--- Text and element pointing records ---
━━━
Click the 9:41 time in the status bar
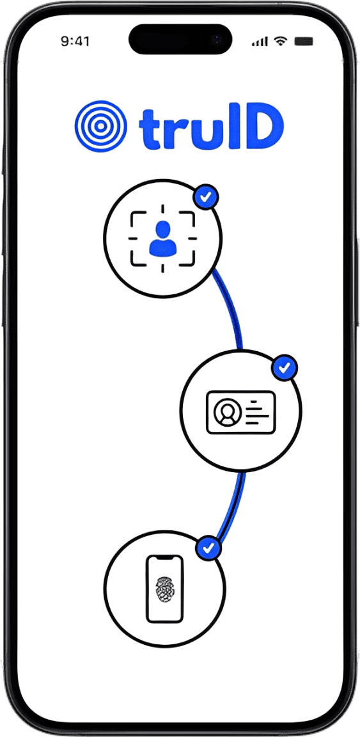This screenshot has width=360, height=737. pyautogui.click(x=75, y=42)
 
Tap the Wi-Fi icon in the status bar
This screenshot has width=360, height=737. pyautogui.click(x=281, y=42)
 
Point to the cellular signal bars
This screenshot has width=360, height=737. pyautogui.click(x=260, y=42)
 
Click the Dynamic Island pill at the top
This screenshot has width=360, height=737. pyautogui.click(x=180, y=38)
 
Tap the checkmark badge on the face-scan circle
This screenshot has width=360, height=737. pyautogui.click(x=205, y=198)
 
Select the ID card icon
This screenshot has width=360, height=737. pyautogui.click(x=240, y=412)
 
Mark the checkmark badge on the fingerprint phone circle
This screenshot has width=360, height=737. pyautogui.click(x=208, y=547)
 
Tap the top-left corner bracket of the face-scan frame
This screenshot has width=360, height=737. pyautogui.click(x=137, y=219)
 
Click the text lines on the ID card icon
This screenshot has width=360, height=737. pyautogui.click(x=256, y=412)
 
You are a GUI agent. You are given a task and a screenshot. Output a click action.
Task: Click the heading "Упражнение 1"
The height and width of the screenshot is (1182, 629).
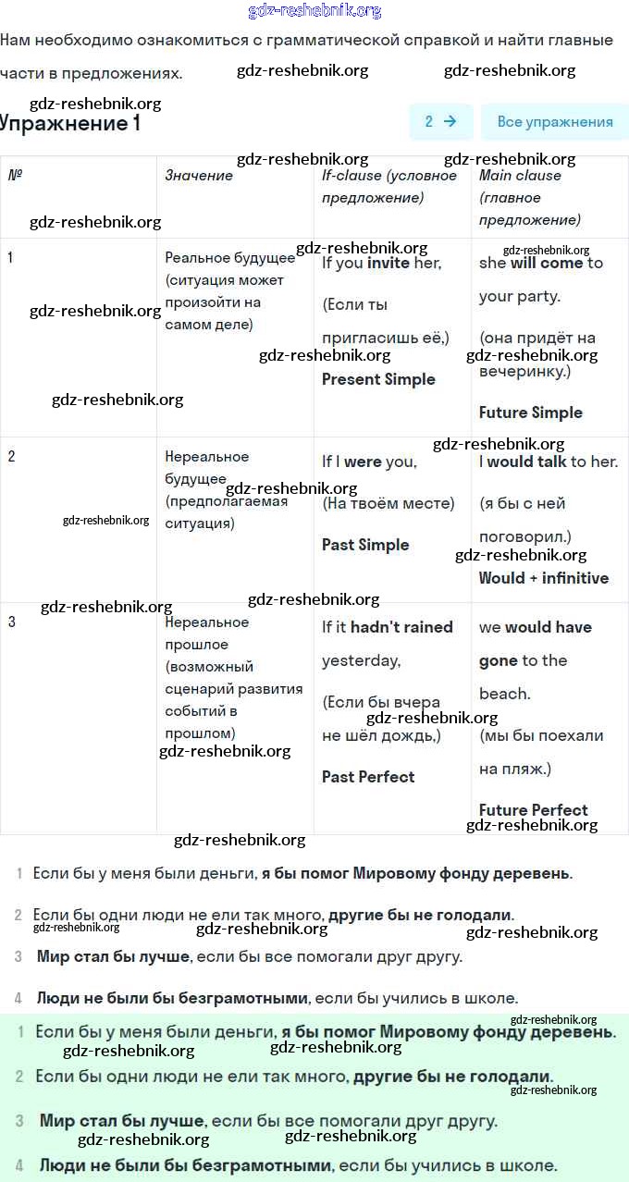click(x=70, y=123)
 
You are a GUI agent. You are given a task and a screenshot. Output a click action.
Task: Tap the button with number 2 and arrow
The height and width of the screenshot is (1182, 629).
click(x=440, y=121)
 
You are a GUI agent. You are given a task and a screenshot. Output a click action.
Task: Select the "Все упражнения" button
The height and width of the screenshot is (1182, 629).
click(x=554, y=121)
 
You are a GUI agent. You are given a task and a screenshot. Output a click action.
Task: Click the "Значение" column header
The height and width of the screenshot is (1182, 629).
click(x=199, y=175)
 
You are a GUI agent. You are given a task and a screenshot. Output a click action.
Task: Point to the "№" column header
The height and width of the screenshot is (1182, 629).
click(x=15, y=175)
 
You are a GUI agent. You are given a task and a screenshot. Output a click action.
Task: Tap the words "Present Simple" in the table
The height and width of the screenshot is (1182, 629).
click(x=378, y=379)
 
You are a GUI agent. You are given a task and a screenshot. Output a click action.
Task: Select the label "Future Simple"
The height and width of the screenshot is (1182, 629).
click(x=531, y=412)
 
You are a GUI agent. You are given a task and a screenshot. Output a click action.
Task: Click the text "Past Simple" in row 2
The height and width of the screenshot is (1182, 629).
click(x=365, y=545)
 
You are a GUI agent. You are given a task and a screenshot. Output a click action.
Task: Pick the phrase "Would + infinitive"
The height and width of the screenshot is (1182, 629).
click(x=544, y=578)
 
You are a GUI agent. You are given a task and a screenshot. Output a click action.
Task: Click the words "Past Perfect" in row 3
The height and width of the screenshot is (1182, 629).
click(x=368, y=777)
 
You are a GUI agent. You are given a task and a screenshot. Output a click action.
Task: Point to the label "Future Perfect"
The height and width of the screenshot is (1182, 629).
click(x=534, y=810)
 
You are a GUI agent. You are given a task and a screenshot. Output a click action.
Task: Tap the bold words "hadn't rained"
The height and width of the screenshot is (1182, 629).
click(x=401, y=627)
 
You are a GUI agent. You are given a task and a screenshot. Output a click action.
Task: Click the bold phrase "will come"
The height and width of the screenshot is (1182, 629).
click(x=547, y=263)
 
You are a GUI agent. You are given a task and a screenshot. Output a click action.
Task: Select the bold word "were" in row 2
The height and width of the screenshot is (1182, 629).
click(x=363, y=462)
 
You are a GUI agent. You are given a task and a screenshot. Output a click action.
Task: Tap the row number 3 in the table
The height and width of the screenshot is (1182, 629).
click(x=11, y=622)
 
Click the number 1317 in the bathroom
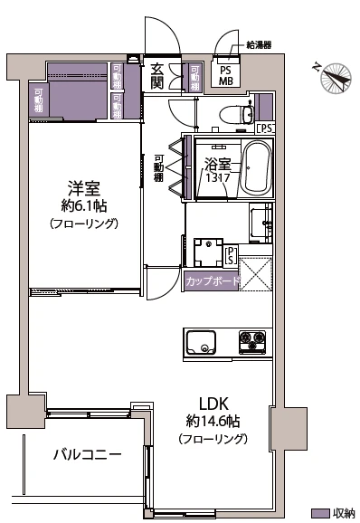tap(216, 178)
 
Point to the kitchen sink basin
tap(200, 343)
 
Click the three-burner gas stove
tap(252, 342)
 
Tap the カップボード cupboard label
tap(213, 281)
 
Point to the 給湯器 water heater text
tap(260, 43)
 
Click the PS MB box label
tap(225, 74)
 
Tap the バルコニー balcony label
tap(86, 454)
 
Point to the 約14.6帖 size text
tap(213, 421)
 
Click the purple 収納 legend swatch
tap(317, 512)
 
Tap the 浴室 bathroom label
tap(217, 165)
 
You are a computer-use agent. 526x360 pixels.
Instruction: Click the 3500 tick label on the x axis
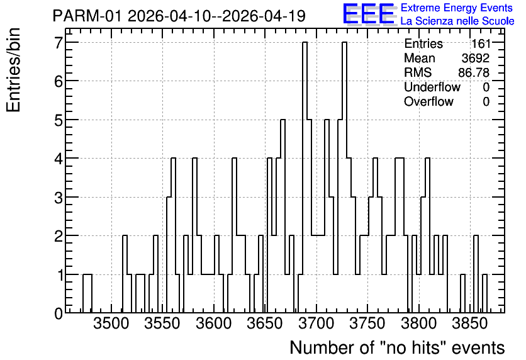[111, 324]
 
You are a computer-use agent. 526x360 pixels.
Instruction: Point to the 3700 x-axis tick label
[316, 324]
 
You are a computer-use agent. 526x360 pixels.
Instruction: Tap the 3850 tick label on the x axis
[469, 324]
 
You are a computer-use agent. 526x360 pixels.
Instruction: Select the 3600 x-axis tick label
[214, 324]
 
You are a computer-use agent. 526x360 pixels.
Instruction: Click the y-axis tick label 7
[59, 43]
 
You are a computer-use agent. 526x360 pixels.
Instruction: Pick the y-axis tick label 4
[59, 159]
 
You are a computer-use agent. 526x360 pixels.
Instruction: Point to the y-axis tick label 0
[59, 313]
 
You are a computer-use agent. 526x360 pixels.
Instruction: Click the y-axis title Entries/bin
[13, 70]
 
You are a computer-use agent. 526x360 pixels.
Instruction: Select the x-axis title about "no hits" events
[397, 347]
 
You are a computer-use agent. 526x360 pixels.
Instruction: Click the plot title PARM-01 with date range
[179, 16]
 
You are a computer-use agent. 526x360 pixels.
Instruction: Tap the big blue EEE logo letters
[369, 14]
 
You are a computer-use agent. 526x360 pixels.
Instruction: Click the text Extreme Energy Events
[457, 8]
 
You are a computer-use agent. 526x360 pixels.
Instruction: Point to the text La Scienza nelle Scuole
[457, 21]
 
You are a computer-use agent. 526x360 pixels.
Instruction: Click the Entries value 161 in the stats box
[481, 43]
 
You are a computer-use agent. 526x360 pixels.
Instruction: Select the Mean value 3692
[475, 58]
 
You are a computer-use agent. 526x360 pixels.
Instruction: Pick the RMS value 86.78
[474, 72]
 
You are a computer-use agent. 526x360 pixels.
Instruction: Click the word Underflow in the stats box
[432, 87]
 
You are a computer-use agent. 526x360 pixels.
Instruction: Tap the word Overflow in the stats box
[428, 101]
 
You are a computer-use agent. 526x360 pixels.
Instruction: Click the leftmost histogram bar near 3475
[87, 293]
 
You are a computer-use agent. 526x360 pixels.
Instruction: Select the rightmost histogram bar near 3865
[484, 293]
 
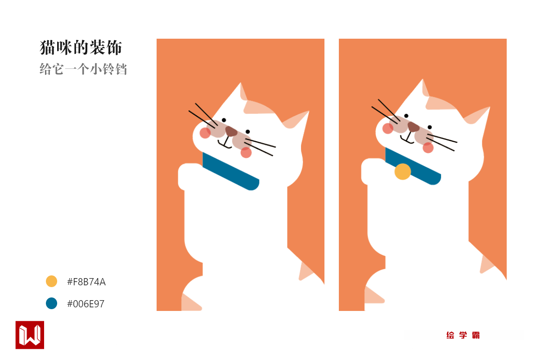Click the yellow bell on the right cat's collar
[x=403, y=172]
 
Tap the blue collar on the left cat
[x=231, y=171]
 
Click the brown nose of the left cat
[x=231, y=131]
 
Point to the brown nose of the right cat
[x=413, y=126]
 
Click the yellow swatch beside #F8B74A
[x=51, y=281]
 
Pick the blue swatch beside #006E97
[x=51, y=303]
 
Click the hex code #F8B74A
[x=86, y=282]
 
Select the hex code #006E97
[x=86, y=304]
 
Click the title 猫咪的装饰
[x=81, y=48]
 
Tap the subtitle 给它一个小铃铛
[x=83, y=69]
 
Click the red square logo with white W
[x=30, y=335]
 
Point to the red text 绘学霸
[x=463, y=335]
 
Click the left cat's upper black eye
[x=224, y=120]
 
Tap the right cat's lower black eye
[x=430, y=127]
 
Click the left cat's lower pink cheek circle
[x=246, y=153]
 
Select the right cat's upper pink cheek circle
[x=387, y=128]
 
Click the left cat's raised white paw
[x=189, y=176]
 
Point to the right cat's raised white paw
[x=373, y=171]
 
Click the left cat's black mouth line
[x=225, y=143]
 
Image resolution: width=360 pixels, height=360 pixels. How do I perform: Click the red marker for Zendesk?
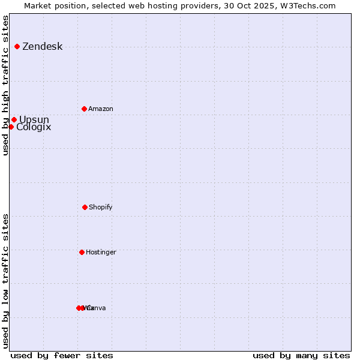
━━━
Convert the items from the start through the line containing "height=737. pyautogui.click(x=240, y=412)", inclusive, into a numbered list with no blank lines. Leave the pictures out.

--- RESULT FOR THIS TASK ---
1. Click the 9:41 time in the status bar
2. This screenshot has width=360, height=737. pyautogui.click(x=75, y=42)
3. Tap the Wi-Fi icon in the status bar
4. This screenshot has width=360, height=737. pyautogui.click(x=281, y=42)
5. Point to the cellular signal bars
6. This screenshot has width=360, height=737. pyautogui.click(x=260, y=42)
7. Click the Dynamic Island pill at the top
8. This screenshot has width=360, height=737. pyautogui.click(x=180, y=38)
9. Tap the checkmark badge on the face-scan circle
10. This screenshot has width=360, height=737. pyautogui.click(x=205, y=198)
11. Select the ID card icon
12. This screenshot has width=360, height=737. pyautogui.click(x=240, y=412)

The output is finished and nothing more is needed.